Nous faisons tout le design ensemble, mais Michael s’occupe plus de la partie pratique et logistique. (Il vient justement de rentrer de Lettonie où nous faisons fabriquer nos meubles.)

Est-ce facile de monter un business aux Etats-Unis et quel regard portez-vous sur ce pays ?

New-York est vraiment une ville à part... Je ne suis pas sûre de pouvoir vivre ailleurs aux Etats-Unis. C’est très cosmopolite, avec beaucoup d’écoles françaises, y compris dans mon quartier. Dans l’ensemble, j’aime l’esprit bon enfant des américains, leur enthousiasme et leur énergie.
Ils sont toujours partants ! On peut se réinventer et changer de métier 15 fois sans que cela ne pose le moindre problème. Il est même presque suspect de ne pas tenter de nouvelles choses… J’ai quant à moi beaucoup de plaisir dans mon métier, j’implique mes enfants dans cette entreprise familiale et je travaille avec des gens formidables : notre équipe à New York mais aussi ces femmes en Bolivie et au Pérou où je démarre de nouvelles collaborations.

Pouvez-vous nous parler de ces nouveaux projets ?

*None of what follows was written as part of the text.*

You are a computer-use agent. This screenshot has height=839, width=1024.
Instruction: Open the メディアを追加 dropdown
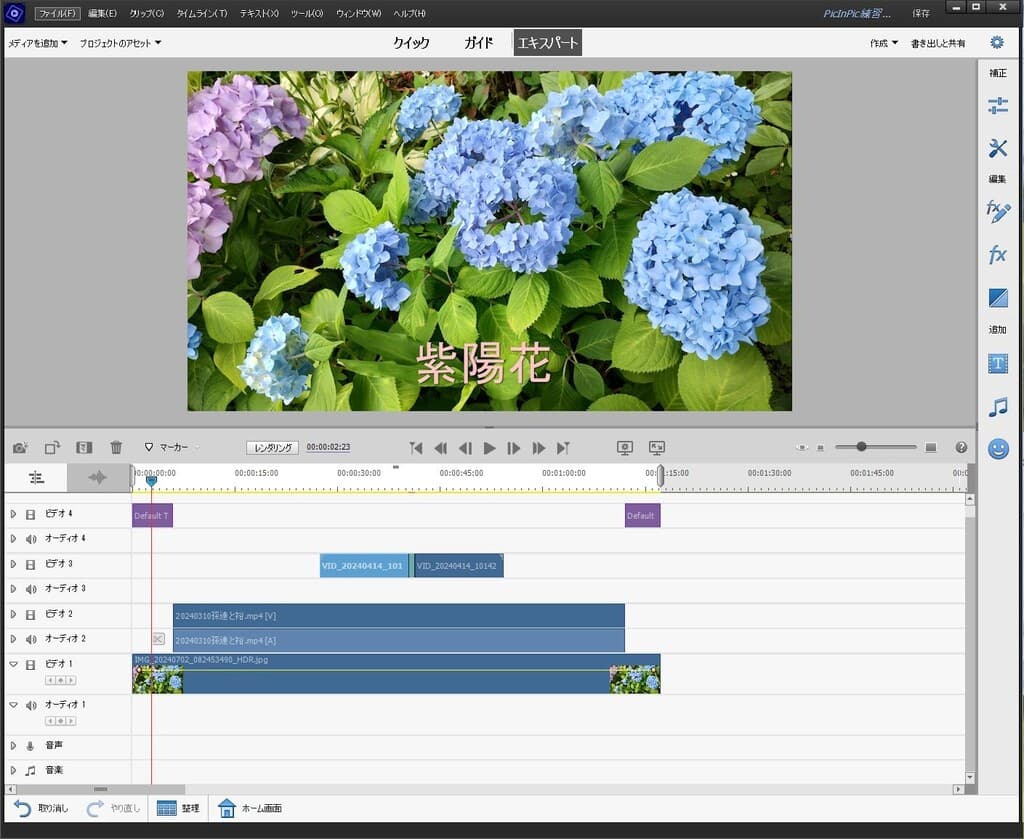click(x=38, y=43)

Encore une fois, cela a commencé par des rencontres, au Pérou. C’est ainsi que j’ai démarré une collection de layette en coton de Pima tressé, très doux, biologique et hypoallergénique.
J’ai également fait la connaissance d’une femme qui avait un atelier de tissage à côté de mon hôtel. Ensemble, nous avons créé une collection de tapis. J’aimerais aussi retourner à la céramique et, toujours au Pérou, nous avons trouvé un atelier et rencontré des artisans avec qui nous partageons les mêmes valeurs et la même façon de travailler, ce qui est très important pour nous. Nous réalisons aussi des mobiles, une collection de linge de lit et de nouveaux meubles (que l’on présentera en octobre lors d’un salon à Las Vegas). Et puis nous avons envie de travailler avec d’autres designers afin de mettre en avant de nouveaux talents et la vision d’autres artistes.